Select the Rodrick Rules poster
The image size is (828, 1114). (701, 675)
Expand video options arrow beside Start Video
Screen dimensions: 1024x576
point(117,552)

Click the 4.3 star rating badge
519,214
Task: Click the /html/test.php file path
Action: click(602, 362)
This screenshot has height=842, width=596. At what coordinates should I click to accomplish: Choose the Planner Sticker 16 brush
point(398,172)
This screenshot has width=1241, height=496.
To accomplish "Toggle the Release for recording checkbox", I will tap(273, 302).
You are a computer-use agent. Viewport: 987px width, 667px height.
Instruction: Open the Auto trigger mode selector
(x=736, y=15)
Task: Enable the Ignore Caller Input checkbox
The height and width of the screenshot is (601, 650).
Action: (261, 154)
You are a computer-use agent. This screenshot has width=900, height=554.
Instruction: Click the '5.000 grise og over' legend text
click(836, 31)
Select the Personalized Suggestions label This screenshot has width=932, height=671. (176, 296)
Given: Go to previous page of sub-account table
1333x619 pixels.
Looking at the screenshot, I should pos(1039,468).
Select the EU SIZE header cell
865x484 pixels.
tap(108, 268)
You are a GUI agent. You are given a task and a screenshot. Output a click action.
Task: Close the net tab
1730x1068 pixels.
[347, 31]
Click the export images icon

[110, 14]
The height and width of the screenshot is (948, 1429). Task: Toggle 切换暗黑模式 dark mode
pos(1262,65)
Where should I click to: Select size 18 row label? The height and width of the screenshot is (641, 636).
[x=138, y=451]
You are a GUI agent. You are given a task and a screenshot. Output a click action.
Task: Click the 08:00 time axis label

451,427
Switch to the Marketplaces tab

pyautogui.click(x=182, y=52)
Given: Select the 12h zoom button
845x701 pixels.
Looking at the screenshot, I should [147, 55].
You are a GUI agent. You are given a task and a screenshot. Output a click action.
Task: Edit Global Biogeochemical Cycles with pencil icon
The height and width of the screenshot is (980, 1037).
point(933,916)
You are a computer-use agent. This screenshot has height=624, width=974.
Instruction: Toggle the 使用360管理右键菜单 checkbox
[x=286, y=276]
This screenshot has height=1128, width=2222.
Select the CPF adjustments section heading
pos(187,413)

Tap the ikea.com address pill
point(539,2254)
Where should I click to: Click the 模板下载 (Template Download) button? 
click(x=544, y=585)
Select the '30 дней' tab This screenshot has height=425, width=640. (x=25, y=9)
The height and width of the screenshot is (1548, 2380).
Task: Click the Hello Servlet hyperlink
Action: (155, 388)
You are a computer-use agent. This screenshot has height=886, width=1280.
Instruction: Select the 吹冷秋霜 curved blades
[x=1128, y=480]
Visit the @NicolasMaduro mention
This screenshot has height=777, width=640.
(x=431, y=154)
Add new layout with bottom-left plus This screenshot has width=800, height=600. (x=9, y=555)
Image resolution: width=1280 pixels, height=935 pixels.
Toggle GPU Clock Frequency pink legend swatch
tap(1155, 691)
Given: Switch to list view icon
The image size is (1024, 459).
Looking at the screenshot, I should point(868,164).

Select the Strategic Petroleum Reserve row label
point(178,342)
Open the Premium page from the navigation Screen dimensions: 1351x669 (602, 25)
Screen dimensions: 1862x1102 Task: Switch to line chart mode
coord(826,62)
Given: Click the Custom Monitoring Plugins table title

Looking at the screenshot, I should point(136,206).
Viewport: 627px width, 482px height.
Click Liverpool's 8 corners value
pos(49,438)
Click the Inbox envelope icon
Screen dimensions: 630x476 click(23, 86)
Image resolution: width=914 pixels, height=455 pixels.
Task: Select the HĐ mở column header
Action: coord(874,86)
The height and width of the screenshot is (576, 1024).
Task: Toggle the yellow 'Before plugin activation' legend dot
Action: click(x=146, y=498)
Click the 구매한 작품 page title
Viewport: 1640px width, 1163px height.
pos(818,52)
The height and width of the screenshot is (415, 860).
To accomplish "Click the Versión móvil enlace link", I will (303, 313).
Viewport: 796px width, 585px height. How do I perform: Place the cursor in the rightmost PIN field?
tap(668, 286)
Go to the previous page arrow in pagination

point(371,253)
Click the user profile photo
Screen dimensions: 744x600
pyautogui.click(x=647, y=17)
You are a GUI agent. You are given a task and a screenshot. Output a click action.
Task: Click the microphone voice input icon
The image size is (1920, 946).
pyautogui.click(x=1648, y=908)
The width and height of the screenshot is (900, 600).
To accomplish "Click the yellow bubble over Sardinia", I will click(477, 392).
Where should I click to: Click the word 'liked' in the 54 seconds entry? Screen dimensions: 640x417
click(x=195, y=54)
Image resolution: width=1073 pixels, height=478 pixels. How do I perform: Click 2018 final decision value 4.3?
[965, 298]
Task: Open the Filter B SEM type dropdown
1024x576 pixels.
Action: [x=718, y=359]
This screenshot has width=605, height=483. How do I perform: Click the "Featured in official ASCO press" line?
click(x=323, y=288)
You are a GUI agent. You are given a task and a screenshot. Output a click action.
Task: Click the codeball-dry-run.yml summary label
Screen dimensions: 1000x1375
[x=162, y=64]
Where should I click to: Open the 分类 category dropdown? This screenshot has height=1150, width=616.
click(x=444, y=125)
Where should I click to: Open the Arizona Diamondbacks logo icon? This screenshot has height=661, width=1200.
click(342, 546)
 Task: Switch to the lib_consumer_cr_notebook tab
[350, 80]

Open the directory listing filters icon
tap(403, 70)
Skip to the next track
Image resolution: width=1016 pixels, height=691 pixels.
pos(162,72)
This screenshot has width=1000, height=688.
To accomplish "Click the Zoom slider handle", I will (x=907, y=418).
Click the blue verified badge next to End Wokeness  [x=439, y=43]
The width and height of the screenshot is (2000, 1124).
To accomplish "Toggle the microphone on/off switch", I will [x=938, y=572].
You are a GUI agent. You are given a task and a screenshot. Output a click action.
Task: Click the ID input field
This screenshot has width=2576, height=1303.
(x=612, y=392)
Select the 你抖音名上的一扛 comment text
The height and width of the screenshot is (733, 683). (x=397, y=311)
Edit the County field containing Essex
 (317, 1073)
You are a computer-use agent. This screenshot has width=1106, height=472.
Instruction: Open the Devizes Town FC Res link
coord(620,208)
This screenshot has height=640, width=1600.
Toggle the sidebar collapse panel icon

_ASSIGNMENT:_
Where a line in the entries holds the word "next", copy that line.

_PROBLEM SOLUTION:_
Skip to the next track
Click the blue verified badge next to End Wokeness  [x=439, y=43]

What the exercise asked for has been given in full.